[Collection entries]
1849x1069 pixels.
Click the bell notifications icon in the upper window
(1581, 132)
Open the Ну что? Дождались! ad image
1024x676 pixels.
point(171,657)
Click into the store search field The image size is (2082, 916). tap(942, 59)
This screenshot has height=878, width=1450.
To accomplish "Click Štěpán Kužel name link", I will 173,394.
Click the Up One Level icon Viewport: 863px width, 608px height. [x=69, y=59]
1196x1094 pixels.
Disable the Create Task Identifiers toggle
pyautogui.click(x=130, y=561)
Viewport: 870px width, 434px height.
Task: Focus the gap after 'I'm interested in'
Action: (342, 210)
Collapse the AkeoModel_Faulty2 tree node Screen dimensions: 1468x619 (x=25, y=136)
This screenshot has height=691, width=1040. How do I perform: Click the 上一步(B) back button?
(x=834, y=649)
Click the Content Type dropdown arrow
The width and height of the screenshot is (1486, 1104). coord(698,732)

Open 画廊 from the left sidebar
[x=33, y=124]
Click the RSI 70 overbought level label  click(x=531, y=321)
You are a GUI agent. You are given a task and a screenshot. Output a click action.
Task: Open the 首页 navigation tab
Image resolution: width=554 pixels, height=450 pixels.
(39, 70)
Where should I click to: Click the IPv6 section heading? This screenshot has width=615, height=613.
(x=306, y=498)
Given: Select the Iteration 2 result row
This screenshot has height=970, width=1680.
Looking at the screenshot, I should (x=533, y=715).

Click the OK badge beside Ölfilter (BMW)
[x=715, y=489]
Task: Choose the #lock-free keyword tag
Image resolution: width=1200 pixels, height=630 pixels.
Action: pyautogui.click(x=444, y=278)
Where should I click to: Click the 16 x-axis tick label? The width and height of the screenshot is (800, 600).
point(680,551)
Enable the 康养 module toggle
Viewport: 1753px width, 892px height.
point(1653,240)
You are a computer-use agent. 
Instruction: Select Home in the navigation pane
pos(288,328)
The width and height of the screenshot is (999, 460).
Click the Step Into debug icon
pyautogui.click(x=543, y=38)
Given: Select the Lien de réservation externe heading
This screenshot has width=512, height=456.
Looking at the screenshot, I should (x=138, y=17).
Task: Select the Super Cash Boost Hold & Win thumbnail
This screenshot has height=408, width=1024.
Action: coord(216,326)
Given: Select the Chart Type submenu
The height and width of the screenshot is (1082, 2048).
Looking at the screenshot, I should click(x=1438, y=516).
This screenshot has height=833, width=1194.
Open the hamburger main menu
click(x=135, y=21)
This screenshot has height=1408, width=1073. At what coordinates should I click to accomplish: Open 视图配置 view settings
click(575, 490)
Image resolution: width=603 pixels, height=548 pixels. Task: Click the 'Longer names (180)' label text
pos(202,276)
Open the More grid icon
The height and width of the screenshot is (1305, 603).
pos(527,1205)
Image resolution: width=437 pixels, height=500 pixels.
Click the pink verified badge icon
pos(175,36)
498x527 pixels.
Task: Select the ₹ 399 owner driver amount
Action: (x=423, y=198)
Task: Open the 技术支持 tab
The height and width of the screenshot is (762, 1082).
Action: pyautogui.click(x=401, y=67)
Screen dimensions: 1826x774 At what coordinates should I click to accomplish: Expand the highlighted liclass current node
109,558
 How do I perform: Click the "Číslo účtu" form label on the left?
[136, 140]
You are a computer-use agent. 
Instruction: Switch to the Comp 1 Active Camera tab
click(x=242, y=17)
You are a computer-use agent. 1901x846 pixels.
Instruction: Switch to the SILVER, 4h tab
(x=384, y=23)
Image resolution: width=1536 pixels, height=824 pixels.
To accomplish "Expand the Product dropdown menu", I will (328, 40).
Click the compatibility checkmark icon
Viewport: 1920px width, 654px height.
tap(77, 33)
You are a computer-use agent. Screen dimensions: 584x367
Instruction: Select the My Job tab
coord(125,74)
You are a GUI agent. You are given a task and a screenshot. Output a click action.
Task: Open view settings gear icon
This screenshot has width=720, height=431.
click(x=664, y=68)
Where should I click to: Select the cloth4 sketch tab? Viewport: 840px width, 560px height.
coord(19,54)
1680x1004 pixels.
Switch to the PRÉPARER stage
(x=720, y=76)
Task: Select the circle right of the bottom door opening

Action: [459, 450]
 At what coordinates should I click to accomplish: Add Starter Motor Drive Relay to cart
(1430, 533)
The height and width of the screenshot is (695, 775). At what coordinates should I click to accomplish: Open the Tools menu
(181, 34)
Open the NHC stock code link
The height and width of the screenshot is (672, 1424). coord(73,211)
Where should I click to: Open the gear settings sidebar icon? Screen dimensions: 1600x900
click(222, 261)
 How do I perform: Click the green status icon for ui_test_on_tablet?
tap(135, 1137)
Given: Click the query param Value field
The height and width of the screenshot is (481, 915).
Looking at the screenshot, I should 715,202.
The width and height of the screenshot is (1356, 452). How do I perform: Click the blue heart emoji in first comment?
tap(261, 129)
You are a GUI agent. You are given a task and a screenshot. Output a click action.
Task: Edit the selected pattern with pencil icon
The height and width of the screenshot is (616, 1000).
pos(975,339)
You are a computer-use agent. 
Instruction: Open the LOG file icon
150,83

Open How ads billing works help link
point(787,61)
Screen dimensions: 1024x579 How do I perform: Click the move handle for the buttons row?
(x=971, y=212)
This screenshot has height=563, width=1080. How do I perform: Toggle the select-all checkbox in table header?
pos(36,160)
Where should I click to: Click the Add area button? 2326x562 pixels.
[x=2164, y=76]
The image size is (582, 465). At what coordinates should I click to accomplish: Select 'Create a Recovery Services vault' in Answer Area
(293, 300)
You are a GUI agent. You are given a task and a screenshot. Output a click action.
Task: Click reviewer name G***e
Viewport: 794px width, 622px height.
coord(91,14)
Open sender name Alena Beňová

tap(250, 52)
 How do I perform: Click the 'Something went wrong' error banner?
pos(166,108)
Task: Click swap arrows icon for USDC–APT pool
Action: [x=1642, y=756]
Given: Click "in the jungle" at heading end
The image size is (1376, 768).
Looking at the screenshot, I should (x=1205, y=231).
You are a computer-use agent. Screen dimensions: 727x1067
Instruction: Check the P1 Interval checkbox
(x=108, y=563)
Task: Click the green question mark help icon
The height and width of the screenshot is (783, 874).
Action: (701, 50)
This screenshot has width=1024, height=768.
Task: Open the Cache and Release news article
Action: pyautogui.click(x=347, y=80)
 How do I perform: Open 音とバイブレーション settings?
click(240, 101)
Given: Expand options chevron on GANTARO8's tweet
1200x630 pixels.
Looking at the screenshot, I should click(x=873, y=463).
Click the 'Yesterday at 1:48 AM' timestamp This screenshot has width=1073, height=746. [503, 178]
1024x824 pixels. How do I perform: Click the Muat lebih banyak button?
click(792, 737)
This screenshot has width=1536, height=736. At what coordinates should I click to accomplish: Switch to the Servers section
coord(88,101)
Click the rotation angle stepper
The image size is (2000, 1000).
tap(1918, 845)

__WHAT IS NEEDED__:
Each record must be transcribed word for word.

__ANSWER__:
1849x1069 pixels.
Click the bell notifications icon in the upper window
(1581, 132)
Open the Ну что? Дождались! ad image
1024x676 pixels.
point(171,657)
Click into the store search field The image size is (2082, 916). tap(942, 59)
This screenshot has height=878, width=1450.
To accomplish "Click Štěpán Kužel name link", I will 173,394.
Click the Up One Level icon Viewport: 863px width, 608px height. [x=69, y=59]
1196x1094 pixels.
Disable the Create Task Identifiers toggle
pyautogui.click(x=130, y=561)
Viewport: 870px width, 434px height.
Task: Focus the gap after 'I'm interested in'
Action: (342, 210)
Collapse the AkeoModel_Faulty2 tree node Screen dimensions: 1468x619 (x=25, y=136)
This screenshot has height=691, width=1040. How do I perform: Click the 上一步(B) back button?
(x=834, y=649)
Click the Content Type dropdown arrow
The width and height of the screenshot is (1486, 1104). coord(698,732)

Open 画廊 from the left sidebar
[x=33, y=124]
Click the RSI 70 overbought level label  click(x=531, y=321)
You are a GUI agent. You are given a task and a screenshot. Output a click action.
Task: Open the 首页 navigation tab
Image resolution: width=554 pixels, height=450 pixels.
(39, 70)
Where should I click to: Click the IPv6 section heading? This screenshot has width=615, height=613.
(x=306, y=498)
Given: Select the Iteration 2 result row
This screenshot has height=970, width=1680.
Looking at the screenshot, I should (x=533, y=715).

Click the OK badge beside Ölfilter (BMW)
[x=715, y=489]
Task: Choose the #lock-free keyword tag
Image resolution: width=1200 pixels, height=630 pixels.
Action: pyautogui.click(x=444, y=278)
Where should I click to: Click the 16 x-axis tick label? The width and height of the screenshot is (800, 600).
point(680,551)
Enable the 康养 module toggle
Viewport: 1753px width, 892px height.
point(1653,240)
You are a computer-use agent. 
Instruction: Select Home in the navigation pane
pos(288,328)
The width and height of the screenshot is (999, 460).
Click the Step Into debug icon
pyautogui.click(x=543, y=38)
Given: Select the Lien de réservation externe heading
This screenshot has width=512, height=456.
Looking at the screenshot, I should (x=138, y=17).
Task: Select the Super Cash Boost Hold & Win thumbnail
This screenshot has height=408, width=1024.
Action: coord(216,326)
Given: Select the Chart Type submenu
The height and width of the screenshot is (1082, 2048).
Looking at the screenshot, I should click(x=1438, y=516).
This screenshot has height=833, width=1194.
Open the hamburger main menu
click(x=135, y=21)
This screenshot has height=1408, width=1073. At what coordinates should I click to accomplish: Open 视图配置 view settings
click(575, 490)
Image resolution: width=603 pixels, height=548 pixels. Task: Click the 'Longer names (180)' label text
pos(202,276)
Open the More grid icon
The height and width of the screenshot is (1305, 603).
pos(527,1205)
Image resolution: width=437 pixels, height=500 pixels.
Click the pink verified badge icon
pos(175,36)
498x527 pixels.
Task: Select the ₹ 399 owner driver amount
Action: (x=423, y=198)
Task: Open the 技术支持 tab
The height and width of the screenshot is (762, 1082).
Action: pyautogui.click(x=401, y=67)
Screen dimensions: 1826x774 At what coordinates should I click to accomplish: Expand the highlighted liclass current node
109,558
 How do I perform: Click the "Číslo účtu" form label on the left?
[136, 140]
You are a computer-use agent. 
Instruction: Switch to the Comp 1 Active Camera tab
click(x=242, y=17)
You are a computer-use agent. 1901x846 pixels.
Instruction: Switch to the SILVER, 4h tab
(x=384, y=23)
Image resolution: width=1536 pixels, height=824 pixels.
To accomplish "Expand the Product dropdown menu", I will (328, 40).
Click the compatibility checkmark icon
Viewport: 1920px width, 654px height.
tap(77, 33)
You are a computer-use agent. Screen dimensions: 584x367
Instruction: Select the My Job tab
coord(125,74)
You are a GUI agent. You are given a task and a screenshot. Output a click action.
Task: Open view settings gear icon
This screenshot has width=720, height=431.
click(x=664, y=68)
Where should I click to: Select the cloth4 sketch tab? Viewport: 840px width, 560px height.
coord(19,54)
1680x1004 pixels.
Switch to the PRÉPARER stage
(x=720, y=76)
Task: Select the circle right of the bottom door opening

Action: [459, 450]
 At what coordinates should I click to accomplish: Add Starter Motor Drive Relay to cart
(1430, 533)
The height and width of the screenshot is (695, 775). At what coordinates should I click to accomplish: Open the Tools menu
(181, 34)
Open the NHC stock code link
The height and width of the screenshot is (672, 1424). coord(73,211)
Where should I click to: Open the gear settings sidebar icon? Screen dimensions: 1600x900
click(222, 261)
 How do I perform: Click the green status icon for ui_test_on_tablet?
tap(135, 1137)
Given: Click the query param Value field
The height and width of the screenshot is (481, 915).
Looking at the screenshot, I should 715,202.
The width and height of the screenshot is (1356, 452). How do I perform: Click the blue heart emoji in first comment?
tap(261, 129)
You are a GUI agent. You are given a task and a screenshot. Output a click action.
Task: Edit the selected pattern with pencil icon
The height and width of the screenshot is (616, 1000).
pos(975,339)
You are a computer-use agent. 
Instruction: Open the LOG file icon
150,83

Open How ads billing works help link
point(787,61)
Screen dimensions: 1024x579 How do I perform: Click the move handle for the buttons row?
(x=971, y=212)
This screenshot has height=563, width=1080. How do I perform: Toggle the select-all checkbox in table header?
pos(36,160)
Where should I click to: Click the Add area button? 2326x562 pixels.
[x=2164, y=76]
The image size is (582, 465). At what coordinates should I click to accomplish: Select 'Create a Recovery Services vault' in Answer Area
(293, 300)
You are a GUI agent. You are given a task and a screenshot. Output a click action.
Task: Click reviewer name G***e
Viewport: 794px width, 622px height.
coord(91,14)
Open sender name Alena Beňová

tap(250, 52)
 How do I perform: Click the 'Something went wrong' error banner?
pos(166,108)
Task: Click swap arrows icon for USDC–APT pool
Action: [x=1642, y=756]
Given: Click "in the jungle" at heading end
The image size is (1376, 768).
Looking at the screenshot, I should (x=1205, y=231).
You are a computer-use agent. Screen dimensions: 727x1067
Instruction: Check the P1 Interval checkbox
(x=108, y=563)
Task: Click the green question mark help icon
The height and width of the screenshot is (783, 874).
Action: (701, 50)
This screenshot has width=1024, height=768.
Task: Open the Cache and Release news article
Action: pyautogui.click(x=347, y=80)
 How do I perform: Open 音とバイブレーション settings?
click(240, 101)
Given: Expand options chevron on GANTARO8's tweet
1200x630 pixels.
Looking at the screenshot, I should click(x=873, y=463).
Click the 'Yesterday at 1:48 AM' timestamp This screenshot has width=1073, height=746. [503, 178]
1024x824 pixels. How do I perform: Click the Muat lebih banyak button?
click(792, 737)
This screenshot has width=1536, height=736. At what coordinates should I click to accomplish: Switch to the Servers section
coord(88,101)
Click the rotation angle stepper
The image size is (2000, 1000).
tap(1918, 845)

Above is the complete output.